Corruption and lack of service delivery could harm KZN local councils at polls
Voting is not high on the to-do list for the marooned community of Enkovukeni, located between the town of Manguzi and the Mozambican border area called Ponta do Ouro.
Locals who spoke to DM168 during a visit to the area were adamant that they would not be voting in the upcoming local government elections.
The area is mostly only accessible by boat and hundreds of schoolchildren have to strip off their uniforms when crossing the river to and from school. As if that’s not enough, the community has no running water, electricity or other basic necessities.
“We don’t see the point of voting. We have been voting for years and politicians have been promising us bridges, water … but once the elections are over, they ... forget about us,” said 43-year-old Ray Ngubane, who has lived in Enkovukeni all his life.
He said the community of Enkovukeni, Umhlabuyalingana local municipality’s Ward 10, had decided to boycott the elections as a way of showing its dissatisfaction.
Other residents of Ward 10 are just as angry about the corruption, lack of service delivery, high unemployment, lack of access roads and more. However, they will use their vote in the hope of changing their lives.
When it comes to service delivery, about 46% of households in uMhlabuyalingana get water from a regional or local service provider, 76% have no access to electricity and 12% have no access to toilets. Only 15% of households have access to flush or chemical toilets.

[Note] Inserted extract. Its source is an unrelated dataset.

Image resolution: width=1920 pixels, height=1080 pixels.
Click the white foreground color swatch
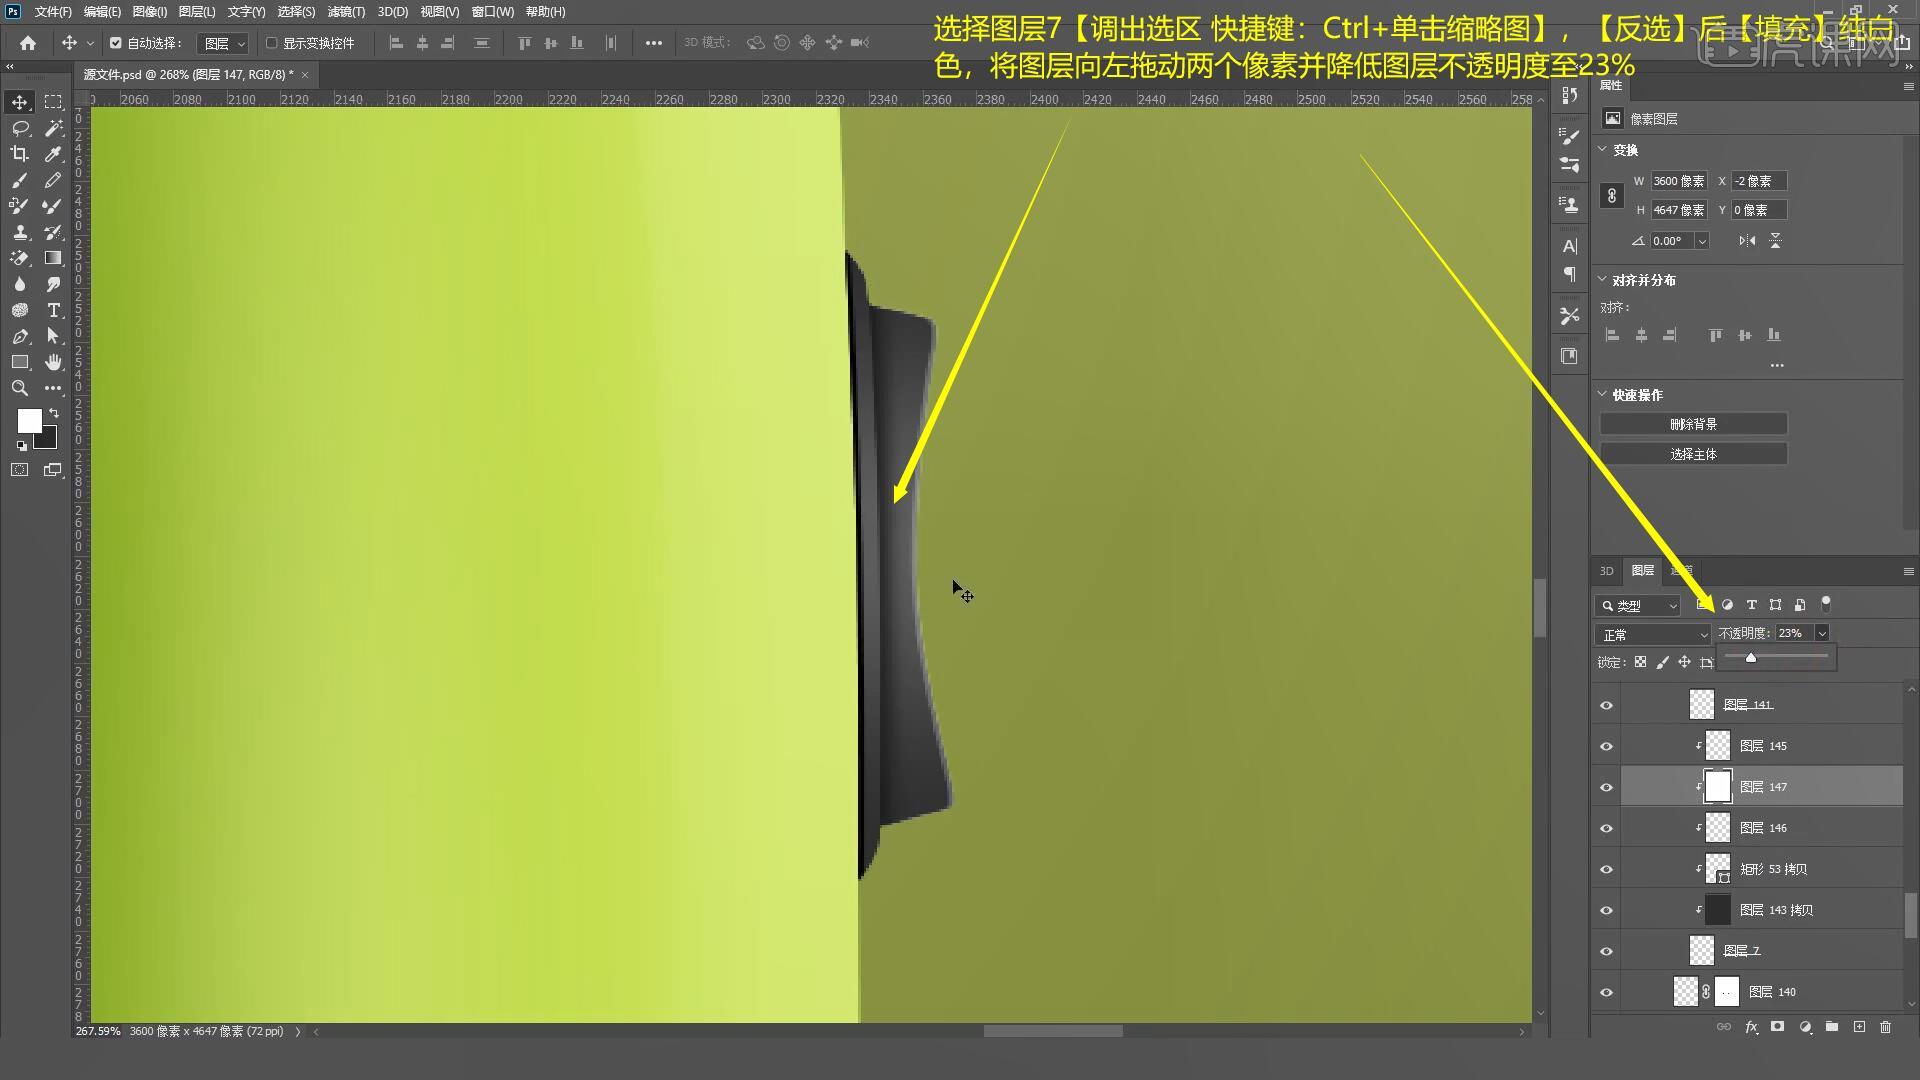click(x=29, y=420)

Dumisani Mthembu, a 56-year-old resident of eMazambaneni (also in Ward 10), said that in the previous elections he had voted for the ANC, but that this time around he and a number of other residents had decided to support a local woman for councillor, the IFP’s Sbahle Gumede.
Gumede said she was confident of wresting the ward away from the ANC. She said most locals were tired of the ANC’s “corrupt” administration of the municipality.
Water scarcity was a common problem among the communities across uMhlabuyalingana municipality. Those who can afford it have drilled boreholes, and those who have no money are forced to rely on municipal water tankers.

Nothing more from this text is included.